Our leading economic indicator, formed from a variety of price data and surveys as inputs, shows a significant divergence from the real economy, painting a more challenging picture for the 6 to 9-month outlook in Australia (figure 2, right frame). A sharp slowdown in the economy would definitely cap property performance in the medium term and raise doubts on the property outlook for the coming year. Many have questioned the sustainability of this market, and therefore investors have looked at different ways of speculating or hedging against a sudden reversal in the Australian housing market. However, it has not been an easy process such as in the US in 2007, when sell-side institutions offered different sort of products to their clients or investors could also short homebuilders (i.e. Toll Brothers, Lennar Corp.) The question now relies on which is the asset that will suffer the most in case of a property market slowdown (a process known as shorting the second derivative).
 

The two main ways of shorting the housing market are to short the Australian Dollar or to short the Australian banks. With house prices at extremely high levels, analysts have been speculating that the documentation on the standards by which the mortgages are issued has been either poor or fraudulent. Hence, the establishment of the banking royal commission last December, whose goal was to investigate whether any of Australian’s banks and financial services entities have engaged in misconduct or criminal proceedings, could accelerate a reversal.

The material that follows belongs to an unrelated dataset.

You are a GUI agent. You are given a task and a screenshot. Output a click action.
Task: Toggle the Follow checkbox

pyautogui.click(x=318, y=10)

With banks’ mortgages equivalent to roughly 80 per cent of GDP (figure 3, left frame) with no loan loss provisioning as default rates have been close to zero, investors have considered that shorting the banks offered an interesting asymmetric payoff even though Aussie banks are known to pay interesting dividends. In addition, tighter lending standards combined with the recent imposition of taxes on foreign buyers of real estate are deigned to trigger a deceleration in the property prices.

We have seen that in most of the developed countries, decelerating or contracting excess liquidity is usually followed by a poor performance in the equity market, especially for the financial sector that tends to act as the barometer of the country’s economy. Is it time to join the dots from Australia to Japan?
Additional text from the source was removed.